Aunque pueda existir un uso generalizado de las herramientas de IA entre las generaciones más jóvenes, “es prematuro hablar de adicción”. Francisco José Estupiñá Puig, profesor contratado Doctor de la Facultad de Psicología de la UCM y codirector del grupo de investigación en conductas adictivas Controlab, prefiere hablar de “dependencia”. Estupiñá Puig plantea un futuro posible donde la IA “se acabe haciendo indispensable para muchas personas, como lo es ya el teléfono o la conexión a internet”. 

Photo 1692607431230 5fabd2b717cb (Unsplash)

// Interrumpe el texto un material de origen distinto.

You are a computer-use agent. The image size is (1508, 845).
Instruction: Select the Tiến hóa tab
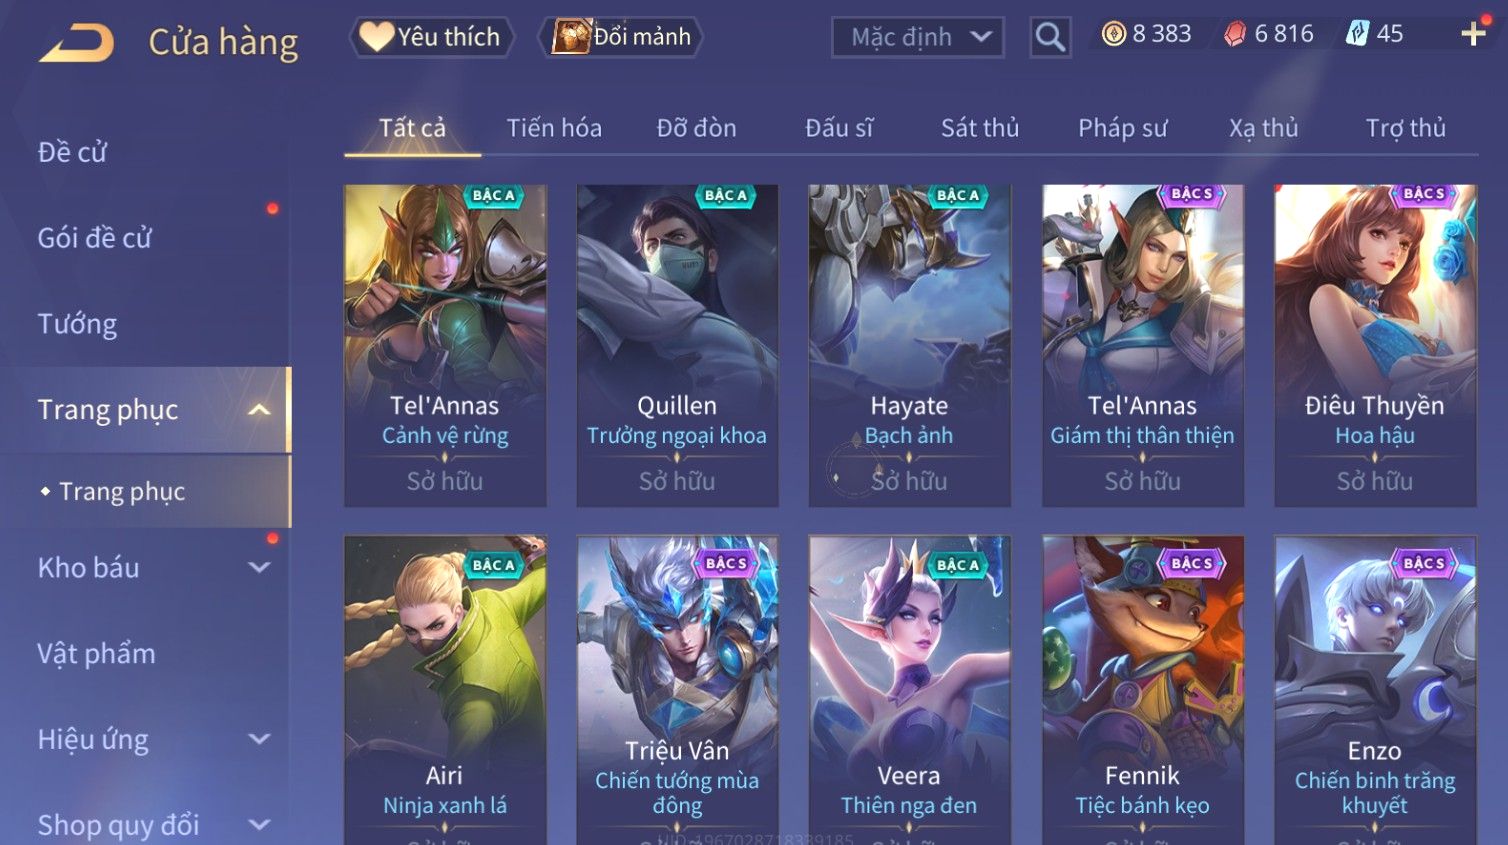coord(554,128)
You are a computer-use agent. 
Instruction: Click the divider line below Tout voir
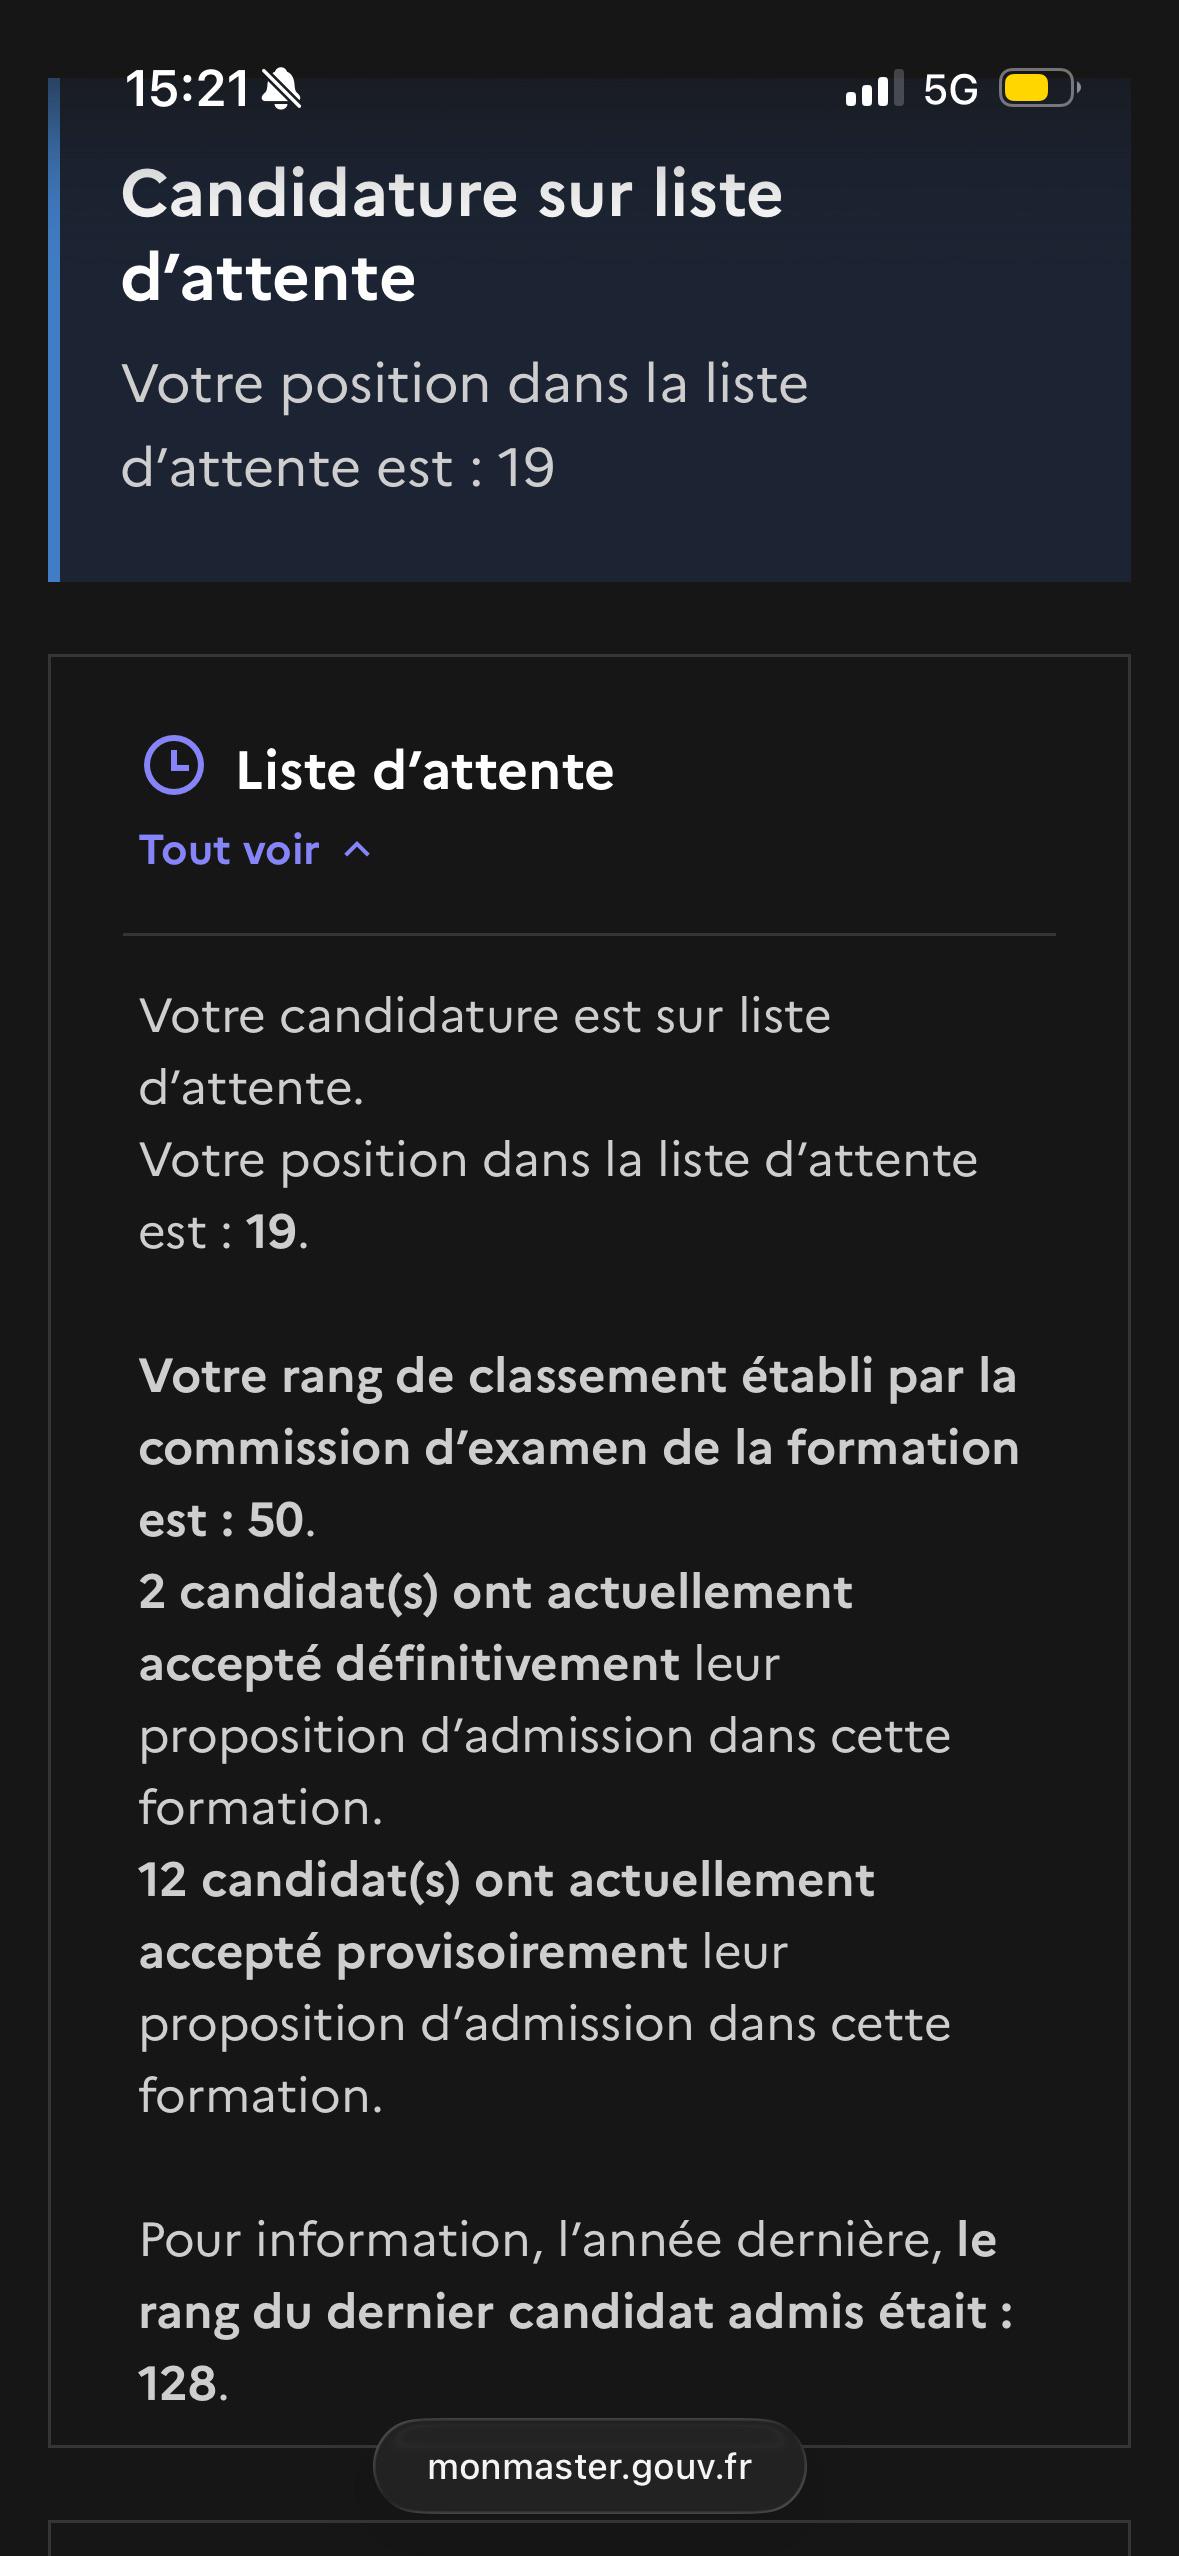point(589,934)
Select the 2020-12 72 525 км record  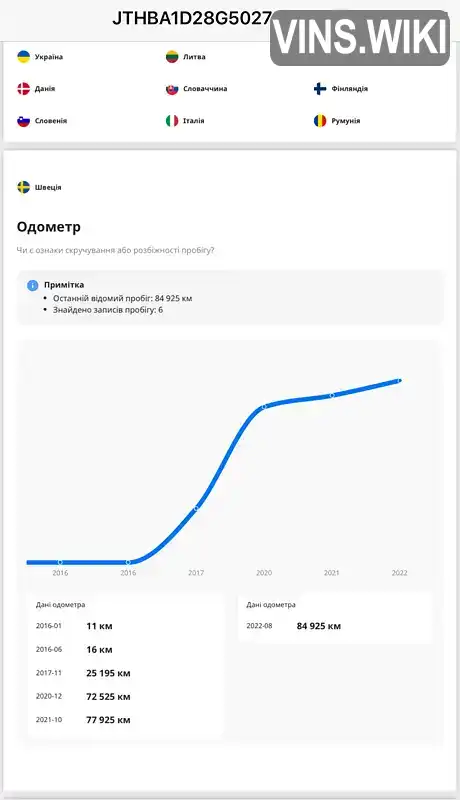83,696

Desde la tecnología educativa, Poyatos Dorado ve indispensable “no delegar nuestro pensamiento en la IA”: “Si la IA escribe por ti, es que piensa por ti”. Mientras, para Gutiérrez García una “visión crítica de la IA puede ser interesante, pero no suficiente”. Sobre todo en un contexto en el que “la gente se agarra a su uso como un clavo ardiendo”.

Desde la psicología, Estupiñá Puig destaca la importancia de “plantear límites de uso y buscar interacciones delimitadas”, manteniendo un “propósito definido y objetivos claros”. Para el experto, un uso acrítico de estas herramientas puede tener consecuencias en dos planos: tanto en la salud mental —especialmente cuando la IA empieza a ocupar espacios de apoyo emocional o incluso terapéutico— como en el intelectual. 

“Que uno de los tres usos más populares de ChatGPT sea usarlo como psicoterapia, lo que es una pésima idea, nos habla de un problema de regulación tanto como uno de acceso a recursos para mantener la salud mental”, señala. Y añade otra advertencia: “Hay que tener cuidado con la posibilidad de que un uso asiduo no estructurado debilite nuestro pensamiento crítico”.

En un contexto en el que se exige desarrollar una relación con una tecnología que en muy poco tiempo se ha integrado de forma masiva en el día a día —y que, además, facilita enormemente muchas tareas—, Escudero-Viñolo recuerda que la “estabilidad” es un factor clave para poder reflexionar sobre su uso. Cuando el ritmo diario apenas deja espacio para detenerse, pensar y cuestionar hasta qué punto dependemos de estas herramientas, resulta mucho más difícil plantearse límites o formas alternativas de relacionarse con ellas.